Les parties ont été régulièrement averties du jour de l'audience.

Ont été entendus au cours de l'audience publique :

- le rapport de M. B,

- les conclusions de Mme Palis De Koninck, rapporteure publique,

- et les observations de Me Gillotin, représentant le centre hospitalier de Nogent-le-Rotrou.

Considérant ce qui suit :

1. Mme C A, recrutée par le centre hospitalier de Nogent-le-Rotrou depuis le 5 mai 2003, exerce les fonctions d'aide-soignante. Par une décision du 7 mars 2022, la directrice de cet établissement l'a suspendue de ses fonctions à compter du 10 mars 2022 et jusqu'à la présentation d'un justificatif de vaccination ou de contre-indication à la vaccination répondant aux conditions définies par le décret du 7 août 2021, et a suspendu le versement de sa rémunération durant cette période. Mme A demande au tribunal d'annuler cette décision.

Sur les conclusions à fin d'annulation :

2. Aux termes de l'article 12 de la loi du 5 août 2021 relative à la gestion de la crise sanitaire : " I. - Doivent être vaccinés, sauf contre-indication médicale reconnue, contre la covid-19 : 1° Les personnes exerçant leur activité dans : a) Les établissements de santé mentionnés à l'article L. 6111-1 du code de la santé publique ainsi que les hôpitaux des armées mentionnés à l'article L. 6147-7 du même code () ".

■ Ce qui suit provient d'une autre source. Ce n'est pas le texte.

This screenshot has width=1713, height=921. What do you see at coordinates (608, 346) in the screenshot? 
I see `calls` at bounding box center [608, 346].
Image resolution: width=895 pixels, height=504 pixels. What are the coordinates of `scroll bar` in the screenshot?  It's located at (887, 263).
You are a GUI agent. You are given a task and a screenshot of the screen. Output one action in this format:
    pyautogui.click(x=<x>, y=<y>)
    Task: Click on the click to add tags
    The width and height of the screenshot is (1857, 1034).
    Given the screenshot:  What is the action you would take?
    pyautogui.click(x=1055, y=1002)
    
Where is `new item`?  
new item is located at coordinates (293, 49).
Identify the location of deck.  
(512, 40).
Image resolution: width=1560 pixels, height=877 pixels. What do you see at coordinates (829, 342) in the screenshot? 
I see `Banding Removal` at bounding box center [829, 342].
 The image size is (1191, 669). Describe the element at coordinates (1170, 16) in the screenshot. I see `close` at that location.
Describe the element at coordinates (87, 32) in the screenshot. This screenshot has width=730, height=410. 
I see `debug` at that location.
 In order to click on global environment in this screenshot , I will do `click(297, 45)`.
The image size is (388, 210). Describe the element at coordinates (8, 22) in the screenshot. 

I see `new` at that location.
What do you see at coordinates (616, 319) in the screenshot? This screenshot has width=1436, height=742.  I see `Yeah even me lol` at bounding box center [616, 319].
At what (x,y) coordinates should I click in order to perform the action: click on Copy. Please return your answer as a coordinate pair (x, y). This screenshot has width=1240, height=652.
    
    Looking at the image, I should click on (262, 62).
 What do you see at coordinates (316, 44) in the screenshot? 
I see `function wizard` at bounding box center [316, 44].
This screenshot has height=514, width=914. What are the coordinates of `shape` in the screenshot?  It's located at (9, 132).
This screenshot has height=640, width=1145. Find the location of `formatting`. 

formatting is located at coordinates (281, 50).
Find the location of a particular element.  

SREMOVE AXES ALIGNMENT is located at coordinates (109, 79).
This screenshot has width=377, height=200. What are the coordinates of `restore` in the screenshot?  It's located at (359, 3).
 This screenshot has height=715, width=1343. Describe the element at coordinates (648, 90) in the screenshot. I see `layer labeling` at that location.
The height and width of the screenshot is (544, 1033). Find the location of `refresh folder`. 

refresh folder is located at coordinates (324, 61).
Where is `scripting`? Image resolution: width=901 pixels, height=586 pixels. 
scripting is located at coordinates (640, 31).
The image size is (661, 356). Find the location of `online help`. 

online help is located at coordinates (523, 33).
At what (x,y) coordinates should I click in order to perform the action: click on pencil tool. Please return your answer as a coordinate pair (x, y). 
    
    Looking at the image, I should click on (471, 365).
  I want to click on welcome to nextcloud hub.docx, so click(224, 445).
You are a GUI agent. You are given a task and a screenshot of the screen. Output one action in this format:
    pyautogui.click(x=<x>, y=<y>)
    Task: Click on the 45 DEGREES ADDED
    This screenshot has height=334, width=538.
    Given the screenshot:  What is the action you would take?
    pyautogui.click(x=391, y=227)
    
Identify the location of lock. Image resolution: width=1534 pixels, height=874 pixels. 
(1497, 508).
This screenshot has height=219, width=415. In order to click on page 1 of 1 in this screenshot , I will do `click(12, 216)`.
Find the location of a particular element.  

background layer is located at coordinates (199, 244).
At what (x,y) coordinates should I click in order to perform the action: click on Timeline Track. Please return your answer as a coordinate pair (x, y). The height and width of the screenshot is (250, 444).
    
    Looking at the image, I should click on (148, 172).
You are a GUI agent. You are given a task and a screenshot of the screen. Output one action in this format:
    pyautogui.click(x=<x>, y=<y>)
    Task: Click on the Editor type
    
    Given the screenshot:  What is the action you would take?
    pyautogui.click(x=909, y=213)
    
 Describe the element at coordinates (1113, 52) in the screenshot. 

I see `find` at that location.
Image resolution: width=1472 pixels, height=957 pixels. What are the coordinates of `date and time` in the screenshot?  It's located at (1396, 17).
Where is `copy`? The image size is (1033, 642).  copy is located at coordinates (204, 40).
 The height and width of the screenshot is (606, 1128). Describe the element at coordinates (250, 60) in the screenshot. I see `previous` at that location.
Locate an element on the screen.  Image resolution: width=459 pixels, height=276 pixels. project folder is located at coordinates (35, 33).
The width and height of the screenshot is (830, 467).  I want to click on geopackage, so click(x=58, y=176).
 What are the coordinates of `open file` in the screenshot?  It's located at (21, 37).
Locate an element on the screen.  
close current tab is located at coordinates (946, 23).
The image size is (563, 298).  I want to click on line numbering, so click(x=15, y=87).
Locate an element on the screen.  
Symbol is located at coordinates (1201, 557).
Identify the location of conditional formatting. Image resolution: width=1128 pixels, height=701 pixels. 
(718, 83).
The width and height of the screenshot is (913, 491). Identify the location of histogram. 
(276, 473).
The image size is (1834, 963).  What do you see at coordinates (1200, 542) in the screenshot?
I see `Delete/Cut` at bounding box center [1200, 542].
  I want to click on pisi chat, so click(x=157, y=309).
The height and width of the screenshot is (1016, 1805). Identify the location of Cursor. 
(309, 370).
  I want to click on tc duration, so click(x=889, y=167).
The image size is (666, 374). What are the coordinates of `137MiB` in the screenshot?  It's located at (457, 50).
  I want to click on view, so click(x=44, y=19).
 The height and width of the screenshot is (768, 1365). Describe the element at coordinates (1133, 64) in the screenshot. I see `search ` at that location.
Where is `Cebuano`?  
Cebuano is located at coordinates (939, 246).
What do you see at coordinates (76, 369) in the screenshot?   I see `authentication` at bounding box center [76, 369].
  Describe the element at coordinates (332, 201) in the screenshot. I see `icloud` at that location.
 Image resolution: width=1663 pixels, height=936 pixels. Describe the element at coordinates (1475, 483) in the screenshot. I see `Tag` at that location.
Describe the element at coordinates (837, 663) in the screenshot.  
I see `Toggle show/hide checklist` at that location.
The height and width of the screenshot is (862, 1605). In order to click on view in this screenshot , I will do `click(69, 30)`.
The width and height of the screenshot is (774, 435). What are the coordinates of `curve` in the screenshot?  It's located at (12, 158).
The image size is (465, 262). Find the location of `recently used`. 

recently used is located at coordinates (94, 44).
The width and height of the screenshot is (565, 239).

3. Aux termes de l'article 13 de cette loi : " I. - Les personnes mentionnées au I de l'article 12 établissent : 1° Satisfaire à l'obligation de vaccination en présentant le certificat de statut vaccinal prévu au second alinéa du II du même article 12. Par dérogation au premier alinéa du présent 1°, peut être présenté, pour sa durée de validité, le certificat de rétablissement prévu au second alinéa du II de l'article 12. Avant la fin de validité de ce certificat, les personnes concernées présentent le justificatif prévu au premier alinéa du présent 1°. Un décret détermine les conditions d'acceptation de justificatifs de vaccination, établis par des organismes étrangers, attestant de la satisfaction aux critères requis pour le certificat mentionné au même premier alinéa ; 2° Ne pas être soumises à cette obligation en présentant un certificat médical de contre-indication. Ce certificat peut, le cas échéant, comprendre une date de validité. II.-A.- Sans qu'y fasse obstacle l'article L. 1110-4 du code de la santé publique, le contrôle du respect de l'obligation prévue au I du présent article est assuré :1° En ce qui concerne les salariés et les agents publics mentionnés au I de l'article 12, par leur employeur ;() III. - Le certificat médical de contre-indication mentionné au 2° du I du présent article peut être contrôlé par le médecin conseil de l'organisme d'assurance maladie auquel est rattachée la personne concernée. Ce contrôle prend en compte les antécédents médicaux de la personne et l'évolution de sa situation médicale et du motif de contre-indication, au regard des recommandations formulées par les autorités sanitaires. / IV. - Les employeurs et les agences régionales de santé peuvent conserver les résultats des vérifications de satisfaction à l'obligation vaccinale contre la covid-19 opérées en application du deuxième alinéa du II, jusqu'à la fin de l'obligation vaccinale. / Les employeurs et les agences régionales de santé s'assurent de la conservation sécurisée de ces documents et, à la fin de l'obligation vaccinale, de la bonne destruction de ces derniers. () ".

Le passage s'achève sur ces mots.